[OpenIndiana-discuss] ZFS; what the manuals don't say ...

Tue Oct 23 13:41:31 UTC 2012

On 10/23/2012 8:29 AM, Robin Axelsson wrote:
> Hi,
> I've been using zfs for a while but still there are some questions 
> that have remained unanswered even after reading the documentation so 
> I thought I would ask them here.
>
> I have learned that zfs datasets can be expanded by adding vdevs. Say 
> that you have created say a raidz3 pool named "mypool" with the command
> # zpool create mypool raidz3 disk1 disk2 disk3 ... disk8
>
> you can expand the capacity by adding vdevs to it through the command
>
> # zpool add mypool raidz3 disk9 disk10 ... disk16
>
> The vdev that is added doesn't need to have the same raid/mirror 
> configuration or disk geometry, if I understand correctly. It will 
> merely be dynamically concatenated with the old storage pool. The 
> documentations says that it will be "striped" but it is not so clear 
> what that means if data is already stored in the old vdevs of the pool.
>
> Unanswered questions:
>
> * What determines _where_ the data will be stored on a such a pool? 
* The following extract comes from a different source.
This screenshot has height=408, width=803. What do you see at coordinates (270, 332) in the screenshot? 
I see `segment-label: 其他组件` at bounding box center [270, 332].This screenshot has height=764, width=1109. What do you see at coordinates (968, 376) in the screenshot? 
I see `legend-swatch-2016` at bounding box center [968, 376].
> Will it fill up the old vdev(s) before moving on to the new one or 
> will the data be distributed evenly?
> * If the old pool is almost full, an even distribution will be 
> impossible, unless zpool rearranges/relocates data upon adding the 
> vdev. Is that what will happen upon adding a vdev?
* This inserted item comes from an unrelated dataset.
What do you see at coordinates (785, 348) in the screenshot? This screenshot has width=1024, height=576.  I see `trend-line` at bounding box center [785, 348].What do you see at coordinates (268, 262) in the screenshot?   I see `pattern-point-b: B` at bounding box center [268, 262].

> * Can the individual vdevs be read independently/separately? If say 
> the newly added vdev faults, will the entire pool be unreadable or 
> will I still be able to access the old data? What if I took a snapshot 
> before adding the new vdev?
>
> * Can several datasets be mounted to the same mount point, i.e. can 
> multiple "file system"-datasets be mounted so that they (the root of 
> them) are all accessed from exactly the same (POSIX) path and 
> subdirectories with coinciding names will be merged? The purpose of 
> this would be to seamlessly expand storage capacity this way just like 
> when adding vdevs to a pool.
> * If that's the case how will the data be distributed/allocated over 
> the datasets if I copy a data file to that path?
>
> Kind regards
> Robin.

*) yes, you can dynamically add more disks and zfs will just start using 
them.
*) zfs stripes across all vdevs evenly, as it can.
*) as your old vdev gets full, zfs will only allocate blocks to the 
newer, less full vdev
*) since it's a stripe across vdevs (and they should all be raidz2 or 
better!) if one vdev fails, your filesystem will be unavailable. They 
are not independent unless you put them in a separate pool.
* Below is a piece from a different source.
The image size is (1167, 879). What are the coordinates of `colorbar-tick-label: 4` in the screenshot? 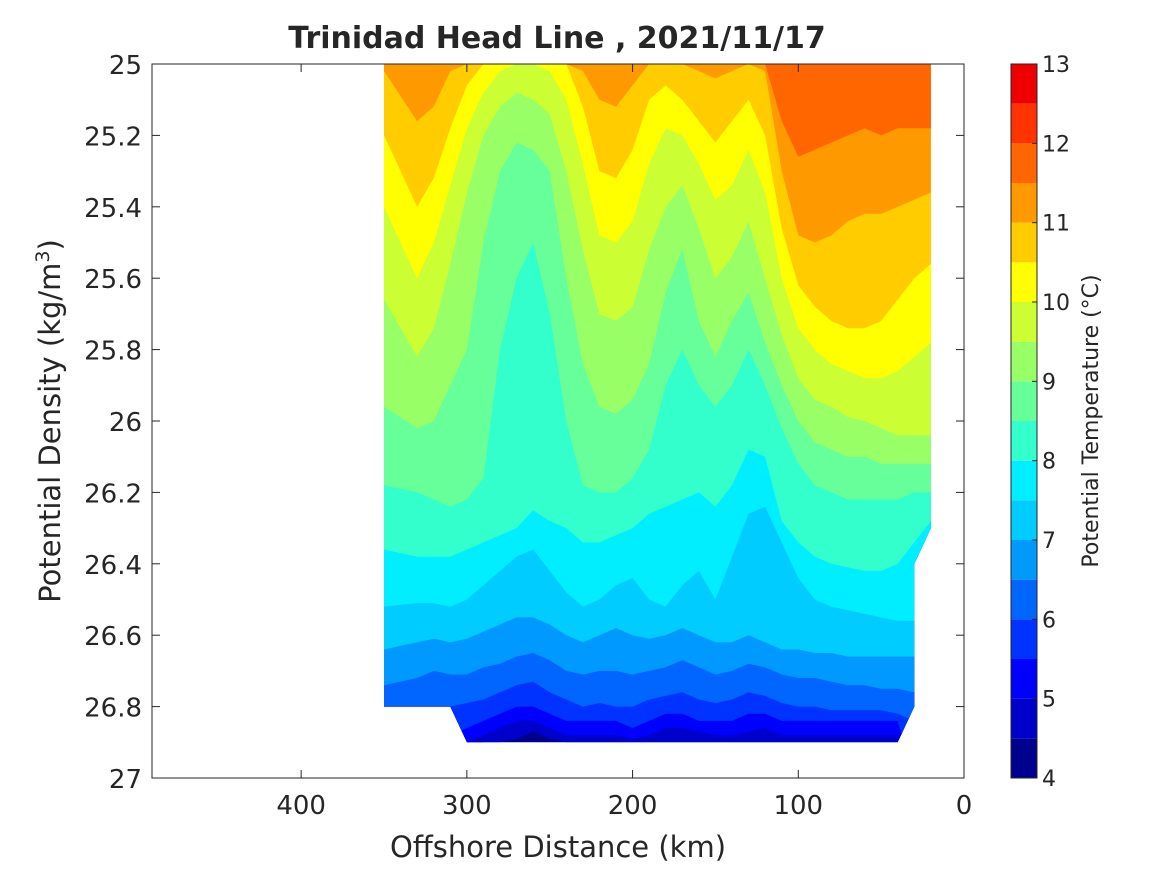 It's located at (1049, 780).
*) you cannot have overlapping /mixed filesystems at exactly the same 
place, however it is perfectly possible to have e.g. /export be on 
rootpool, /export/mystuff on zpool1 and /export/mystuff/morestuff be on 
zpool2.

The unasked question is "If I wanted the vdevs to be equally balanced, 
could I?". The answers is a qualified yes. What you would need to do is 
reopen every single file, buffer it to memory, then write every block 
out again. We did this operation once. It means that all vdevs will 
roughly have the same block allocation when you are done.